Copy the data below word for word, line by line, and leave out the pictures.
>> start STORED DATA
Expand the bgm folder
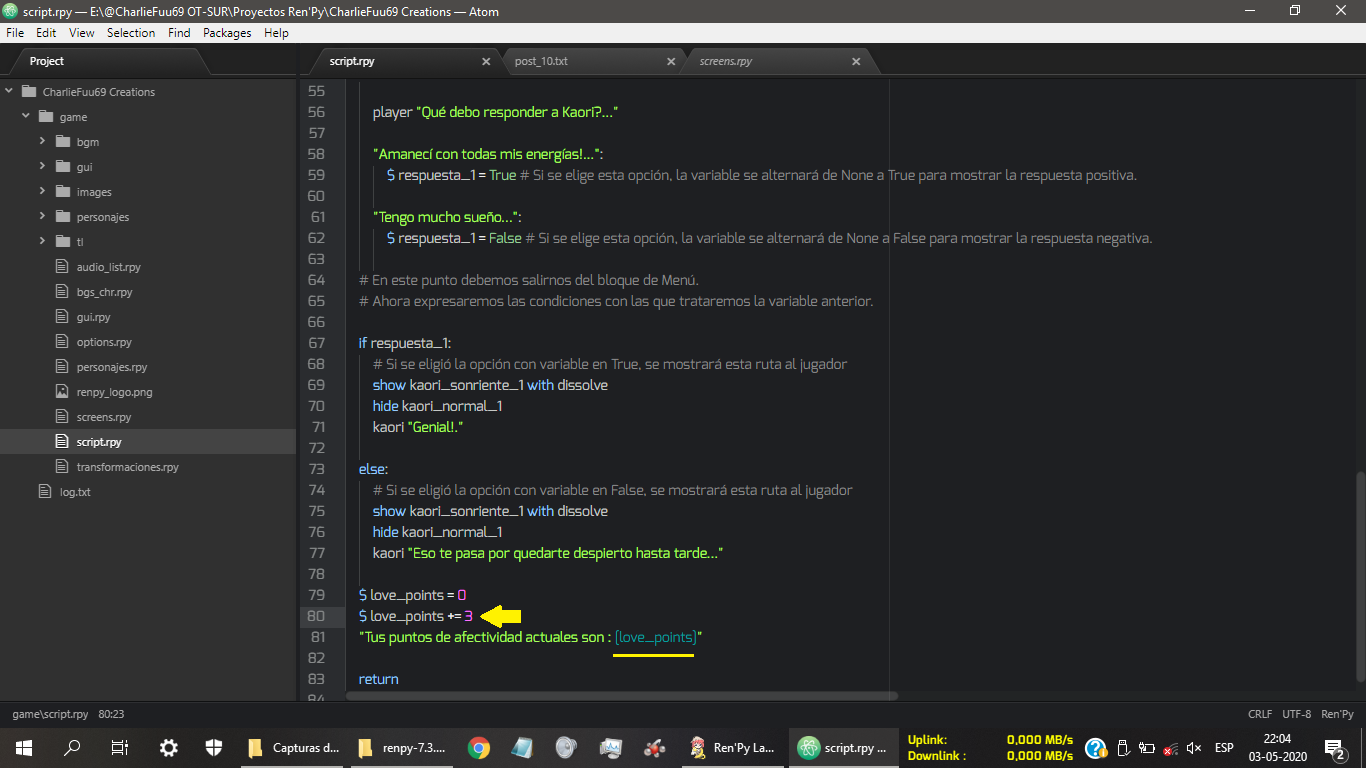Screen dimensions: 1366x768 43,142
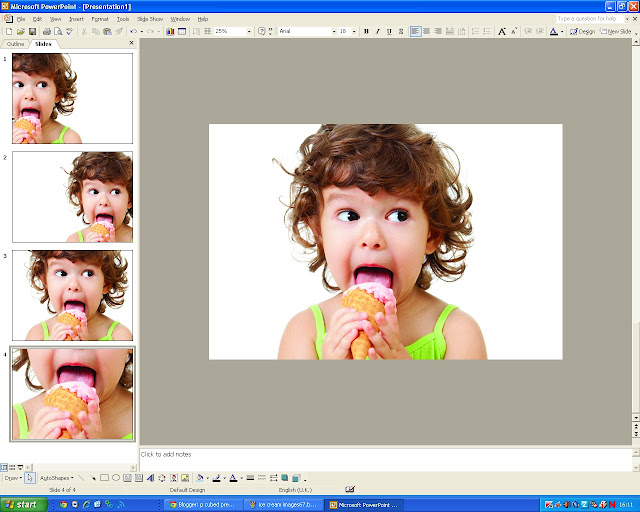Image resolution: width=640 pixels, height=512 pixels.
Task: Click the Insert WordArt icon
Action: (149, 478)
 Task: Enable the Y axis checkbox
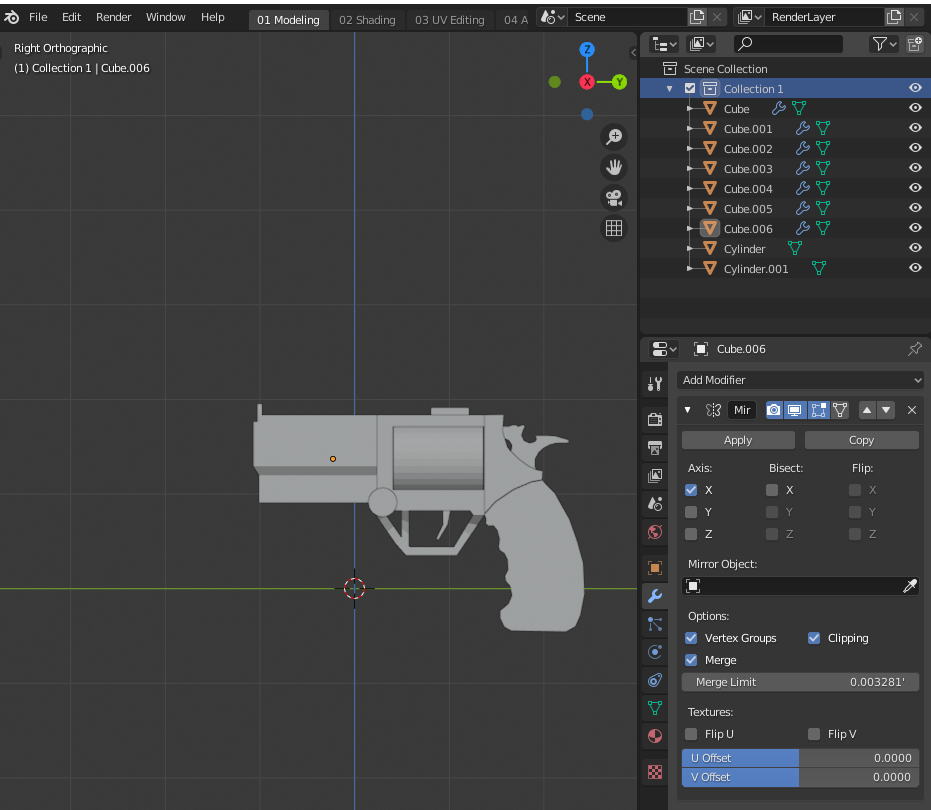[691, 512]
>> end STORED DATA
| RESPONSE TO THIS TASK |
Expand the bgm folder
Screen dimensions: 1366x768 43,142
Image resolution: width=640 pixels, height=512 pixels.
Task: Click the Insert WordArt icon
Action: (149, 478)
 Task: Enable the Y axis checkbox
[691, 512]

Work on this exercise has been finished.